Paris accord one-sided, economically unfair: US President Donald Trump

Published: 13 November, 2019 10:23 IST | ANI |

Notably, German Chancellor Angela Merkel during her visit to India earlier this month lauded New Delhi for its work in the field of renewable energy.

US President Donald Trump (Pic: File/AFP)
US President Donald Trump (Pic: File/AFP)

Washington DC: Justifying United States' withdrawal from the Paris Climate Accord, President Donald Trump on Tuesday said the agreement would have required Washington to support the efforts of developing countries like India and China towards fighting climate change.

Speaking at the Economic Club of New York, Trump deemed the Paris accord "one-sided" and "economically unfair".

"And it (the agreement) is so unfair. It doesn't kick in for China until 2030. Russia goes back into the 1990s, where the base year was the dirtiest year ever in the world. India, we are supposed to pay them money because they are a developing nation. I said, "We're a developing nation, too," Trump said, to laughter from the audience.

"Some of the other countries like China, like India, like Russia, like many other countries that absolutely are doing absolutely nothing to clean up their smokestacks and clean up all of their plants and all of the garbage that they're dropping in the sea and that floats into Los Angeles," he added.

Trump in June too had passed the buck to India and China for not doing enough on climate change.

Notably, German Chancellor Angela Merkel during her visit to India earlier this month lauded New Delhi for its work in the field of renewable energy.

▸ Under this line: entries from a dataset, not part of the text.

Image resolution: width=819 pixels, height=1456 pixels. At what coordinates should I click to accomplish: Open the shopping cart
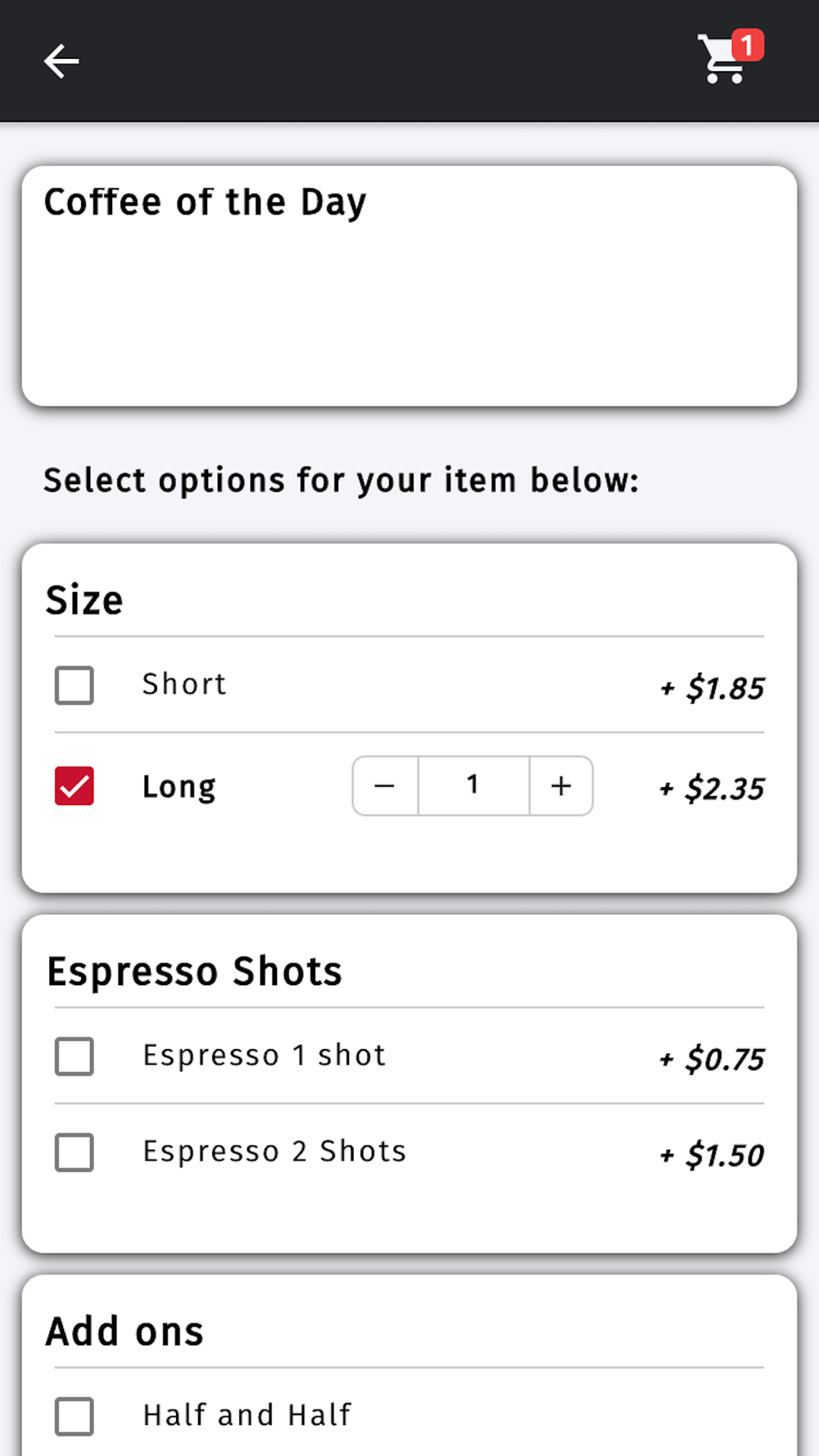coord(724,59)
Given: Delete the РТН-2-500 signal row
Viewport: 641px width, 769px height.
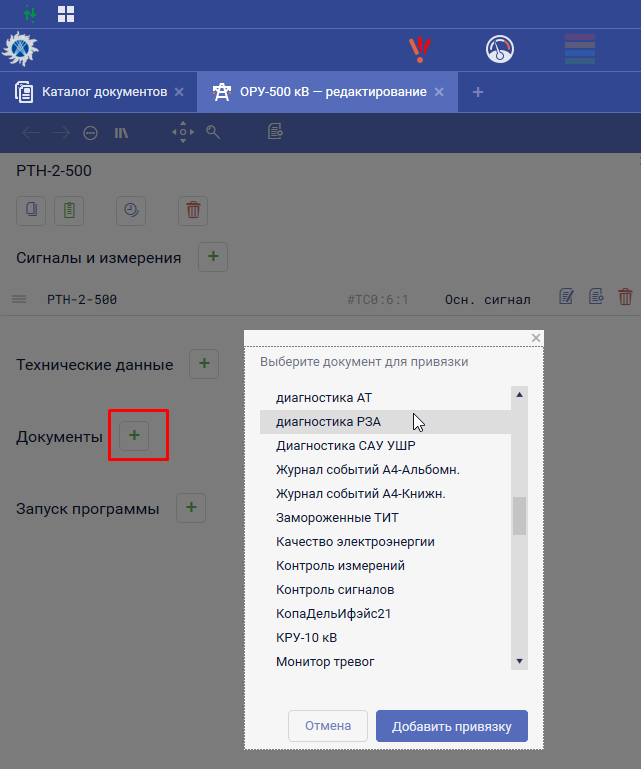Looking at the screenshot, I should point(625,297).
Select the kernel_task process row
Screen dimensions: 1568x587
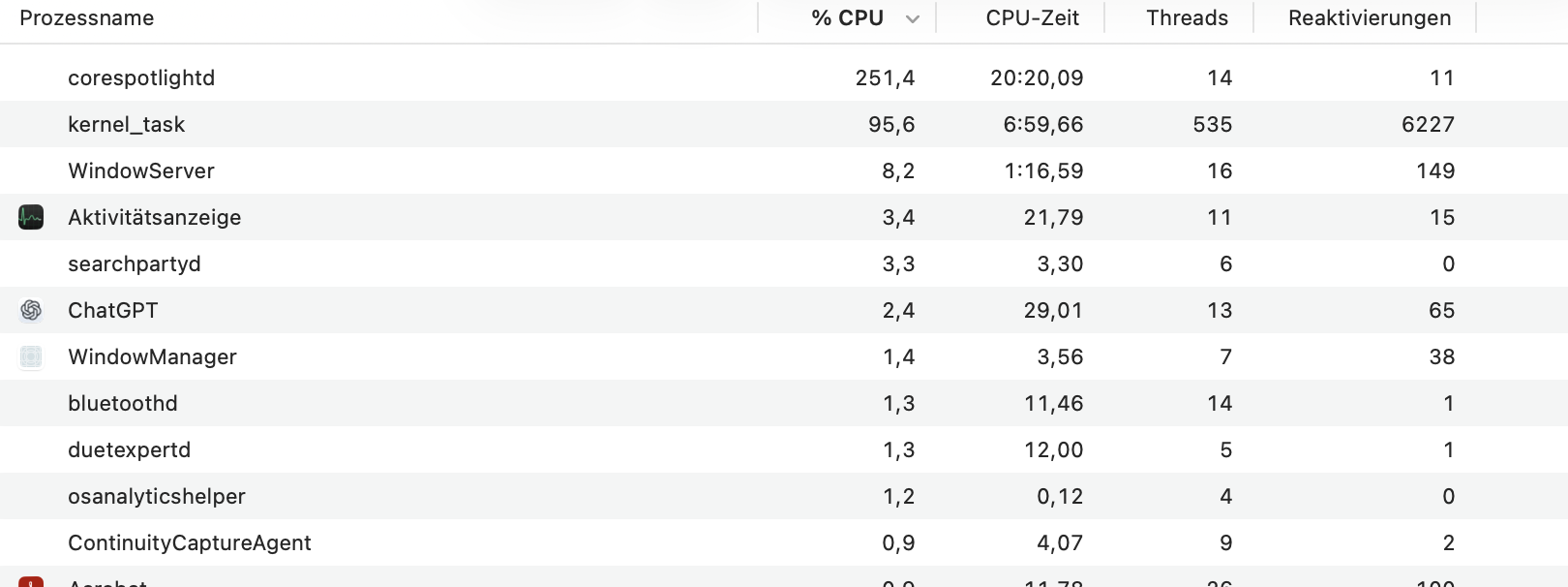click(x=126, y=124)
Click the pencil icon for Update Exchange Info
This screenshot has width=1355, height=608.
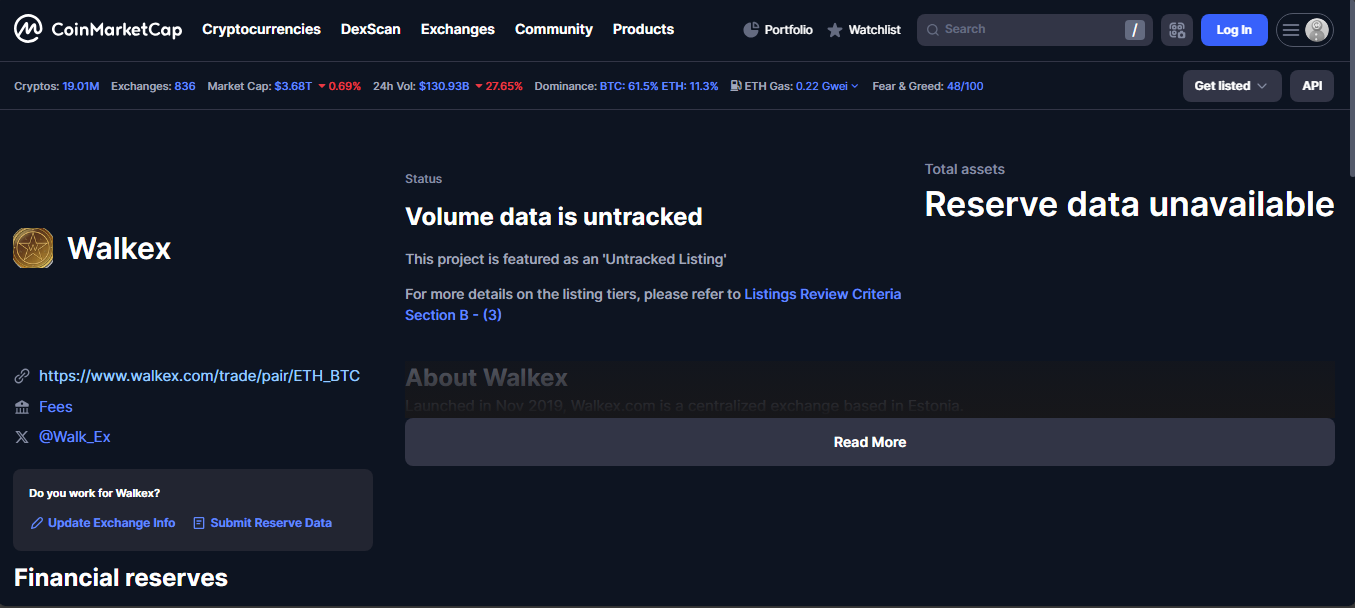[x=37, y=523]
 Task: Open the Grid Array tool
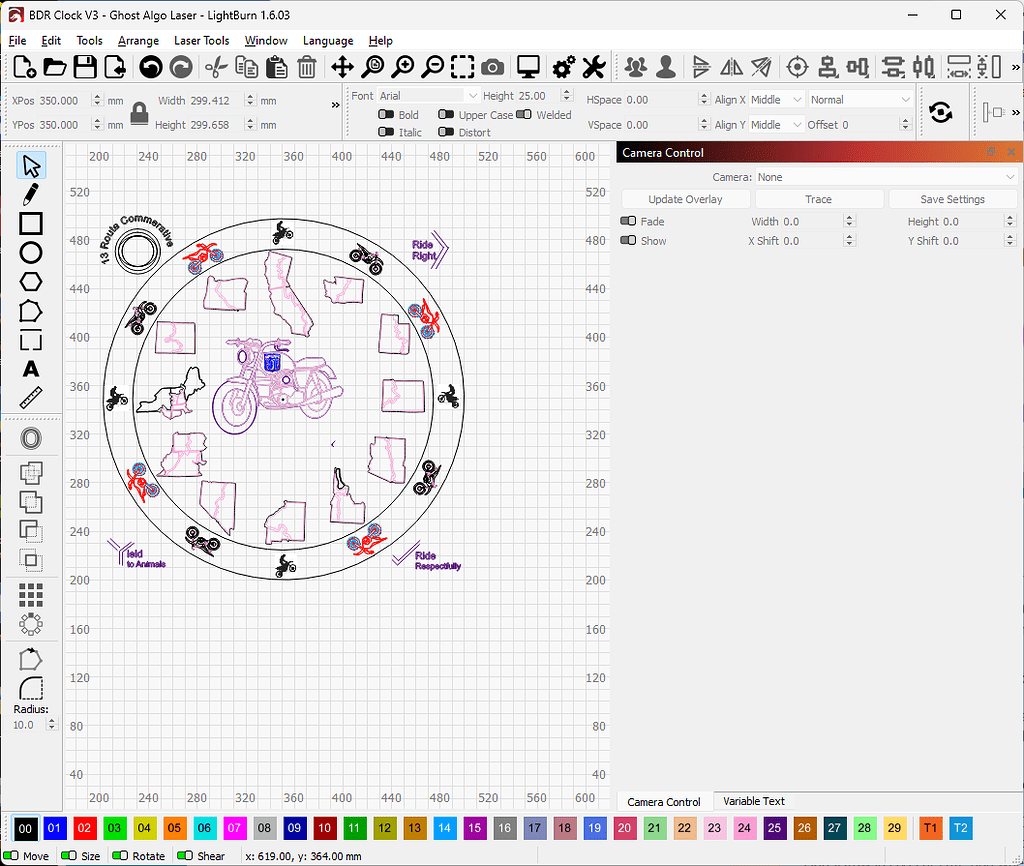point(31,594)
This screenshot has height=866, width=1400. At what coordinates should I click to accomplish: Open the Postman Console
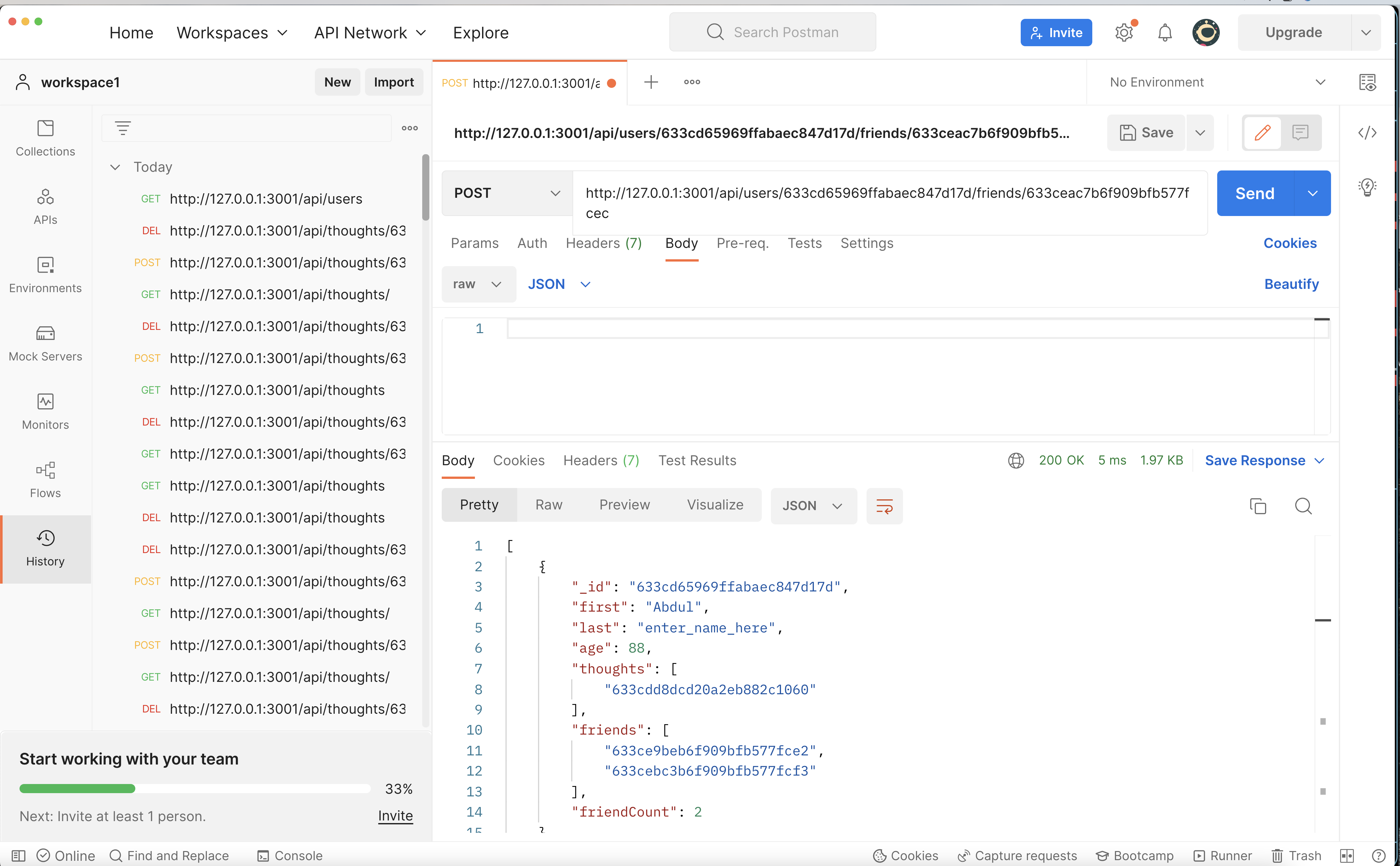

"We intend to work very closely on sustainable development and climate protection. There are many areas both in environmental like waste management pure water and climate issues. India has rather low CO2 footprints. The future industrial development, of course, needs to be as sustainable as possible. 74 GW of renewable energy is here in India and that something that you have reiterated and moved forward. I can congratulate you on that part," Merkel had said.

In September, Union Minister for Environment and climate change Prakash javadekar addressing the 14th Conference of Parties (COP14) to United Nations Convention to Combat Desertification (UNCCD) in India had underlined that the nation has already achieved half of its renewable energy production target.

The Indian government plans to achieve 175GW of renewable energy capacity by 2022 as part of its climate commitments. India currently has an installed renewable energy capacity of around 80 gigawatts.

The Paris Climate Accord was adopted on December 12, 2015, by 196 parties around the world. It seeks to curb global warming to a maximum of two degrees by 2100 by instigating pledges to cut carbon dioxide and other emissions created through the burning of fossil fuels.

Under the Paris Agreement, each country determines plans and regularly reports its own contribution it should make in order to mitigate global warming. There is no mechanism to force a country to set a specific target by a specific date, but each target should go beyond previously set targets.

US President Donald Trump and his advisors have described the historic 2015 climate change mitigation agreement - a cornerstone of the foreign policy legacy of former US President Barack Obama - as weak, particularly with regard to providing incentives to polluters in India and China to lower emissions, while concurrently being too hard on US industry.